* UJI PEMAHAMAN:
1. Tentukan apakah setiap pernyataan berikut sesuai dengan teks bacaan. Jawab ya atau tidak, lalu kutip kata-kata penentunya dari teks: (a) Pasangan narator memakan makan siang yang sudah dibeli narator. (b) Dulu narator bertugas mencuci piring. (c) Masalah di tempat kerja ternyata sulit diselesaikan.
2. Menurut teks bacaan, gejala apa yang dialami narator ketika ketidaknyamanan fisik datang?
3. Kembalikan seluruh isi teks bacaan mulai dari "Contohnya, untuk menghemat" terus ke bawah sampai "saya tetap puas." tanpa mengubah apa pun.

==== TEKS BACAAN

Bekerja dari rumah karena pandemi, ujian kultivasi saya terutama datang dari hal-hal sepele yang terjadi dengan anggota keluarga saya.
Contohnya, untuk menghemat waktu ketika istirahat makan siang, saya membeli makan siang yang sudah jadi dan berpikir bahwa ini akan sangat praktis. Tetapi, pasangan saya memakannya tanpa menyadari rencana saya. Saya langsung melihat konsep pikiran manusia saya, “Ini mengubah rencana saya dan sekarang saya harus sibuk membuat makan siang.” Saya melihat keegoisan saya dalam hal ini. Saya mengingatkan diri sendiri bahwa ini adalah hal baik. Di siang hari, saya dengan senang hati membuat semangkuk mi tomat. Meskipun tidak begitu enak, tetapi saya tetap puas.
Ketika saya melihat tumpukan piring kotor di dapur, saya langsung berkata bahwa ini adalah hal baik. Saya merasa bahwa saya seharusnya menyediakan kemudahan untuk keluarga saya dan membantu mengurangi beban mereka. Dulu, saya bertanggung jawab untuk memasak, dan biasanya saya meninggalkan pekerjaan mencuci piring untuk anggota keluarga saya, yang juga berpikir pembagian kerja itu memang adil. Tetapi, saya sekarang bisa dengan senang hati mencuci tumpukan piring kotor itu tanpa mengeluh.
Kemudian saya mengalami masalah di tempat kerja yang membuat saya harus berhubungan dengan rekan kerja di Amerika Serikat untuk menyelesaikannya. Saya langsung bereaksi, “Masalah lain.” Saya mulai menjadi tidak sabar. Tetapi, saya tiba-tiba melihat bahwa keterikatan ini adalah karena ketakutan akan masalah. Saya berkata bahwa masalah ini adalah hal baik. Bagaimana saya bisa meningkat jika segala sesuatu berjalan lancar? Saya bersikap tenang dan mengikuti prosedur. Ternyata ini adalah pekerjaan mudah. Apa yang mengendalikan hati kita dan membuat kita tidak nyaman adalah keterikatan.
Kemudian datanglah ketidaknyamanan fisik. Saya mulai mengalami flu, sebuah gejala alergi. Saya berpikir, “saya telah berusaha begitu keras untuk mengultivasikan diri saya. Mengapa sekarang saya mengalami ketidaknyamanan fisik?” Langsung saya menyadari konsep pikiran saya dalam melihat ketidaknyamanan fisik sebagai hal buruk. Saya berkata kepada diri sendiri, “Jangan berpikir terlalu banyak tentangnya. Semua yang terjadi ada alasannya dan mereka semua adalah hal baik.” Dengan pikiran yang sudah diperbaiki, gejala alergi saya menghilang.

========
==== CUPLIKAN DATA

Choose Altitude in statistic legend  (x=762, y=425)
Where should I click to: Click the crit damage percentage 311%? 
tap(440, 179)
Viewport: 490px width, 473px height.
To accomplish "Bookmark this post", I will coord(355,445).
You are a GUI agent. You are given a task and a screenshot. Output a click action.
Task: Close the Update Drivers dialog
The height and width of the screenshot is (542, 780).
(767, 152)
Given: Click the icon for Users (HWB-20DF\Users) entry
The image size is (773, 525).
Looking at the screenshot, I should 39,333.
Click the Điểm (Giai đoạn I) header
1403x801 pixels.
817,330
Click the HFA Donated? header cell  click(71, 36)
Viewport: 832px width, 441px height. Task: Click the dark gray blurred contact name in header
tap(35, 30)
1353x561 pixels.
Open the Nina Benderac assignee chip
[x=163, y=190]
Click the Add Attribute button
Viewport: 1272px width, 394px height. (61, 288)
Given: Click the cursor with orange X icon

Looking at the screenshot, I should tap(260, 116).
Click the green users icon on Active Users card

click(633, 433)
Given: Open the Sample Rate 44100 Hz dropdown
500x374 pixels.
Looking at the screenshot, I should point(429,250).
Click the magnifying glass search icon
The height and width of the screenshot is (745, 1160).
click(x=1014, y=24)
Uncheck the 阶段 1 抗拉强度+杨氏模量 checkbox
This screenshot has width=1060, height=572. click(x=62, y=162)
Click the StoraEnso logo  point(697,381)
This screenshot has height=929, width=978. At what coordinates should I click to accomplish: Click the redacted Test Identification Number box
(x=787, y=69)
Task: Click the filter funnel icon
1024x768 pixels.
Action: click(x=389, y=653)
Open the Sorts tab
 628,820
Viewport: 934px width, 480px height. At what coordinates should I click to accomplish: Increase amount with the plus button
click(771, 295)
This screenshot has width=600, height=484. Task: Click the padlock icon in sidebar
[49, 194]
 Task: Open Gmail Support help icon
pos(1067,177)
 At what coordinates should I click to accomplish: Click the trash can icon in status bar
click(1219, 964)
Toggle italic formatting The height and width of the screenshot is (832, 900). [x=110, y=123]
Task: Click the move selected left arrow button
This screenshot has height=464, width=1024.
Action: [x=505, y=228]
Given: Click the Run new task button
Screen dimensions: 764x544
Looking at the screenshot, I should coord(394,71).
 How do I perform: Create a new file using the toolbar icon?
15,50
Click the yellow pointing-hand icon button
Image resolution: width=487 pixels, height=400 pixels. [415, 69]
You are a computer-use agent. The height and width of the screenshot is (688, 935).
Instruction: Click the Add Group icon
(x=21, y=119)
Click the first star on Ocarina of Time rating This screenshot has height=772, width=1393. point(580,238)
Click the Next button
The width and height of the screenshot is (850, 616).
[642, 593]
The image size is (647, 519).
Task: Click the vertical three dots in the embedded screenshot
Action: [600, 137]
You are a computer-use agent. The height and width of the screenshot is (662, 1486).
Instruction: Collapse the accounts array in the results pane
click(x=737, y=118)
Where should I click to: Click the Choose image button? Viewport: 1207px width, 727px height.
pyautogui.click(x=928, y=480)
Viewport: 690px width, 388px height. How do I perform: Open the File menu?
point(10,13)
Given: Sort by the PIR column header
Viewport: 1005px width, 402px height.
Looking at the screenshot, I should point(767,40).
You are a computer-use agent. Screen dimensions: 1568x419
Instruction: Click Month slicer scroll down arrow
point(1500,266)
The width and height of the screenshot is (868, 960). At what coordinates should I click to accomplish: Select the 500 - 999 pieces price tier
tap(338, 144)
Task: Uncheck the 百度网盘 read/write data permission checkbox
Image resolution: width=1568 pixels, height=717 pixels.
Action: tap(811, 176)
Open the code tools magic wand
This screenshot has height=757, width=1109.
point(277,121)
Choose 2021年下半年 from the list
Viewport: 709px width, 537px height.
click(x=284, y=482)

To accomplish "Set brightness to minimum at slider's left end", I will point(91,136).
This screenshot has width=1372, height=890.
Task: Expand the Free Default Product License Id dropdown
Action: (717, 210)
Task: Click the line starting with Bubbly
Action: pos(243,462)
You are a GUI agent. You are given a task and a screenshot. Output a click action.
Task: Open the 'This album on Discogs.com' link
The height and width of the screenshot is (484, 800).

========

* HASIL PER TUGAS:
1.
(a) Ya: "pasangan saya memakannya tanpa menyadari rencana saya"
(b) Tidak: "Dulu, saya bertanggung jawab untuk memasak, dan biasanya saya meninggalkan pekerjaan mencuci piring untuk anggota keluarga saya"
(c) Tidak: "Ternyata ini adalah pekerjaan mudah."

2. Narator mengalami flu, sebuah gejala alergi.

3.
Contohnya, untuk menghemat waktu ketika istirahat makan siang, saya membeli makan siang yang sudah jadi dan berpikir bahwa ini akan sangat praktis. Tetapi, pasangan saya memakannya tanpa menyadari rencana saya. Saya langsung melihat konsep pikiran manusia saya, “Ini mengubah rencana saya dan sekarang saya harus sibuk membuat makan siang.” Saya melihat keegoisan saya dalam hal ini. Saya mengingatkan diri sendiri bahwa ini adalah hal baik. Di siang hari, saya dengan senang hati membuat semangkuk mi tomat. Meskipun tidak begitu enak, tetapi saya tetap puas.